Stoke Therapeutics' zorevunersen, an investigational antisense oligonucleotide (ASO), has been granted Breakthrough Therapy Designation by the U.S. Food and Drug Administration (FDA) for the treatment of Dravet syndrome. This designation is specifically for patients with a confirmed mutation in the SCN1A gene that is not associated with gain-of-function. Zorevunersen is under development as a potential disease-modifying medicine for Dravet syndrome, a severe and progressive genetic epilepsy affecting approximately 1 in 16,000 babies.

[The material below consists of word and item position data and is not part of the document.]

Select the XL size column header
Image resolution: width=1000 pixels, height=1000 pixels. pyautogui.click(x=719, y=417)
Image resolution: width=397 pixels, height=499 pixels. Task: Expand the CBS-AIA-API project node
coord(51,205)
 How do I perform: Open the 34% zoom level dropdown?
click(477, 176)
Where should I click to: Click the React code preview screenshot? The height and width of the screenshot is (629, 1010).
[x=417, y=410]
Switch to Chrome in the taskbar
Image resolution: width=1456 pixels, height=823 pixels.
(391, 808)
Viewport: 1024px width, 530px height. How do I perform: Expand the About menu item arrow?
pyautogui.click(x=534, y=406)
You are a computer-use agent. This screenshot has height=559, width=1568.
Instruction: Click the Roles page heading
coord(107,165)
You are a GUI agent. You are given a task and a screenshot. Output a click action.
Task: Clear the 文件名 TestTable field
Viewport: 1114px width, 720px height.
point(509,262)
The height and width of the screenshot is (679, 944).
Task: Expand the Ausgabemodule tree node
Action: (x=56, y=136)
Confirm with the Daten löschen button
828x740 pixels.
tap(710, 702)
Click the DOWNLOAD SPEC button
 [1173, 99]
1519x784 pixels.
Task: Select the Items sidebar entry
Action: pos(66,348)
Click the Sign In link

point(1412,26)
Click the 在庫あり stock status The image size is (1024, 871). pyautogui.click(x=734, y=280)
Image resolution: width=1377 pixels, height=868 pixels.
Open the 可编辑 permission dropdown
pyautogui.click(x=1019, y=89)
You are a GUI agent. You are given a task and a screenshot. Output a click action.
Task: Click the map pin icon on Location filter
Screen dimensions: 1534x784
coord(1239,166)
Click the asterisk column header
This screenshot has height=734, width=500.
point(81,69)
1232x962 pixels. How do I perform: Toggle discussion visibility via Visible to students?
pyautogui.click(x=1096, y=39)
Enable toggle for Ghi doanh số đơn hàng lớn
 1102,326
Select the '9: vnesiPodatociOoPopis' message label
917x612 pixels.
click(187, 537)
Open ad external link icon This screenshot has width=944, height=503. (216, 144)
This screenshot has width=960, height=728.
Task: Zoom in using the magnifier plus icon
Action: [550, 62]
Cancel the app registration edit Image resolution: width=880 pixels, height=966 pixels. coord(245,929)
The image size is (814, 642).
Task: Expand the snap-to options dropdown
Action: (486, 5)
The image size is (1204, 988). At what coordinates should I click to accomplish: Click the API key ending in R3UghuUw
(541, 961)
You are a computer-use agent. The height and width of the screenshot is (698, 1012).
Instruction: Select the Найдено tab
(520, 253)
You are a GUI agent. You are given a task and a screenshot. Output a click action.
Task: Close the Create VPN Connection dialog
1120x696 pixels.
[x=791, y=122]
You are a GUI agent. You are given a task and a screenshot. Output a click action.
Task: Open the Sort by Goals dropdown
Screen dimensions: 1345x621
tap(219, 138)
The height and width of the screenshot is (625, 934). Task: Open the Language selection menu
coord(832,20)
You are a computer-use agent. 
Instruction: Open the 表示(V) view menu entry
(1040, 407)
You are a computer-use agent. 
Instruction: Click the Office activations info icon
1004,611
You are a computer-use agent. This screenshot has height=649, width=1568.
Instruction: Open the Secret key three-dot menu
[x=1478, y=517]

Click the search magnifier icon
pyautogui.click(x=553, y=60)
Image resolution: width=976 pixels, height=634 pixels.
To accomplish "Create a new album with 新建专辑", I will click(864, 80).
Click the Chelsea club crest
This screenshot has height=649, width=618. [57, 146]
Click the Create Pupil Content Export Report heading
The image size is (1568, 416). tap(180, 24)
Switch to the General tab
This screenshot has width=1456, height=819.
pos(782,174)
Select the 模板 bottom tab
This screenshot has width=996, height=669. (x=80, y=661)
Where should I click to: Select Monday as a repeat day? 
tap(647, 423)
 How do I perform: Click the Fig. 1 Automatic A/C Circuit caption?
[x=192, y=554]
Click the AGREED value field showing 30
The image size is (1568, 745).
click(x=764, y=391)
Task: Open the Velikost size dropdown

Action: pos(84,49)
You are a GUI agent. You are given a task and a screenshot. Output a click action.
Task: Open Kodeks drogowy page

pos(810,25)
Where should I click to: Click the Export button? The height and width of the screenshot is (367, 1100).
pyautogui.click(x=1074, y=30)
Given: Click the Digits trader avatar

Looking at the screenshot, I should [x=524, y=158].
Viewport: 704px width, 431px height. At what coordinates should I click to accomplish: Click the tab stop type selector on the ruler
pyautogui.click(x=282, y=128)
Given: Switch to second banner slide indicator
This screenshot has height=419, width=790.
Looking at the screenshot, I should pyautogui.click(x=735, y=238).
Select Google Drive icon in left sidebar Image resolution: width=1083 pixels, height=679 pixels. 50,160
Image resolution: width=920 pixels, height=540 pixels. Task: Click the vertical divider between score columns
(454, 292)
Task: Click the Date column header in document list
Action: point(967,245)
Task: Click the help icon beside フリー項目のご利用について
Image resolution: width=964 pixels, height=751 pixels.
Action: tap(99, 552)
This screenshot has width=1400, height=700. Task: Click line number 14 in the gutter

The FDA's decision is supported by clinical data from Phase 1/2a and open-label extension (OLE) studies, which demonstrated substantial and sustained reductions in seizure frequency and continuous improvements in multiple measures of cognition and behavior. These effects were observed on top of the best available anti-seizure medicines, the current standard of care. Zorevunersen was generally well tolerated across the studies, with more than 600 doses administered to patients, some of whom have been on treatment for more than three years.
Shamim Ruff, Chief Regulatory Affairs Officer at Stoke Therapeutics, stated, "The FDA’s Breakthrough Therapy designation for zorevunersen is supported by promising clinical data that suggest that zorevunersen has the potential to demonstrate substantial improvement over current treatments for Dravet syndrome. By helping the body restore naturally occurring NaV1.1 protein levels, zorevunersen is designed to treat the underlying cause of the disease."
Mechanism of Action
Dravet syndrome is characterized by frequent, prolonged, and refractory seizures, beginning within the first year of life. It is often associated with intellectual disability, developmental delays, and an increased risk of sudden unexpected death in epilepsy (SUDEP). There are currently no approved disease-modifying therapies for Dravet syndrome.
Zorevunersen (STK-001) is designed to upregulate NaV1.1 protein expression by leveraging the non-mutant (wild-type) copy of the SCN1A gene to restore physiological NaV1.1 levels. By restoring NaV1.1 levels, zorevunersen aims to reduce both the occurrence of seizures and significant non-seizure comorbidities associated with Dravet syndrome.
Clinical Trial Data
Data from Phase 1/2a and open-label extension (OLE) studies of zorevunersen demonstrated clinically meaningful outcomes. Patients treated with zorevunersen experienced substantial and sustained reductions in seizure frequency and continuous improvements in multiple measures of cognition and behavior. These effects were observed on top of the best available anti-seizure medicines, the current standard of care.
In the MONARCH and ADMIRAL trials, patients who received 2 or 3 doses of 70 mg of STK-001 achieved median seizure reductions of 85% at 3 months and 74% at 6 months post-treatment, compared with baseline. Within 36 weeks of treatment with zorevunersen, data showed significant improvements in clinical status and quality of life. All ADMIRAL cohorts demonstrated gains in Vineland-3 Adaptive Behavior Scale subdomains, including Receptive Communication (5.778), Expressive Communication (3.272), Personal Skills (2.030), Interpersonal Relationships (3.096), Coping Skills (0.700), Gross Motor (3.517), and Fine Motor (1.993).
Regulatory Path Forward
With Breakthrough Therapy designation, zorevunersen gains access to Fast Track designation features, intensive guidance on an efficient drug development program, and an organizational commitment involving senior FDA managers. Stoke Therapeutics is currently in discussions with the FDA and other global regulatory agencies regarding a global, randomized, controlled Phase 3 registrational study of zorevunersen. The company plans to provide an update on its Phase 3 registrational plans by the end of the year.
Mary Anne Meskis, Executive Director of the Dravet Syndrome Foundation, commented, "This designation brings new hope to the many patients with Dravet syndrome who continue to experience treatment-resistant seizures and a myriad of health and quality of life complications despite the availability of symptomatic treatments."